[Stored data entries]

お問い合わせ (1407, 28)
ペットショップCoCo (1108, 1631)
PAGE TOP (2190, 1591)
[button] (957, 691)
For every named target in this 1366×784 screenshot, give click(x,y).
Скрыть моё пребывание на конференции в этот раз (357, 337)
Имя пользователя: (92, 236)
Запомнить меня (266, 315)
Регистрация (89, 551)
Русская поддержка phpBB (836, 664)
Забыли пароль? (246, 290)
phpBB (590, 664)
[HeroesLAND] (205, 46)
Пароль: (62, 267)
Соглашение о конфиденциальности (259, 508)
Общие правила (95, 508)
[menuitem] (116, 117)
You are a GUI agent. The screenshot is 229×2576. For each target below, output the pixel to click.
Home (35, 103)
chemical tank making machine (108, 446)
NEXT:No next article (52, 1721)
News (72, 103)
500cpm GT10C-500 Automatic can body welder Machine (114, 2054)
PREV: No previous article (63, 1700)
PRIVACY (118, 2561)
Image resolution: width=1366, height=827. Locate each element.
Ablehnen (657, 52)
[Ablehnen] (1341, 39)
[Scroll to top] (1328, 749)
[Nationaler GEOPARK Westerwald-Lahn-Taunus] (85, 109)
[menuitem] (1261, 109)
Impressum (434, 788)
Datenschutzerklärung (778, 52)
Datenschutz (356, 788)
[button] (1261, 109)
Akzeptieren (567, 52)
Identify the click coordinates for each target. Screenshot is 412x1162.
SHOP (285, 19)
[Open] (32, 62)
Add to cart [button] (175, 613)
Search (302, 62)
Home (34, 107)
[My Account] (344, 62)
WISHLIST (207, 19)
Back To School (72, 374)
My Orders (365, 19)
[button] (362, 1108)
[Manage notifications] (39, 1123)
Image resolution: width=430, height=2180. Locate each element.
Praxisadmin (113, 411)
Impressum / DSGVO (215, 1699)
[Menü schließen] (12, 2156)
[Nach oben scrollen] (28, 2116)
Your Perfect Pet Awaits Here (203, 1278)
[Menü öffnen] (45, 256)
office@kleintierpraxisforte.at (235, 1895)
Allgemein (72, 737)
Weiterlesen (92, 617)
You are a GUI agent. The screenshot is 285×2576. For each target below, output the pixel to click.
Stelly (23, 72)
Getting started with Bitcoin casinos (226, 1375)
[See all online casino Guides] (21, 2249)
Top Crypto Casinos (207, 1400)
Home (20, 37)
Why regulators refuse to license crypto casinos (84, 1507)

Goal of the exercise: Find each line in the records above that contains "below", and copy it.

Exercise solution:
You are a GUI agent. The screenshot is 229×2576. For each target below, output the pixel to click.
You are a GUI agent. The screenshot is 285×2576. For each target below, output the pixel to click.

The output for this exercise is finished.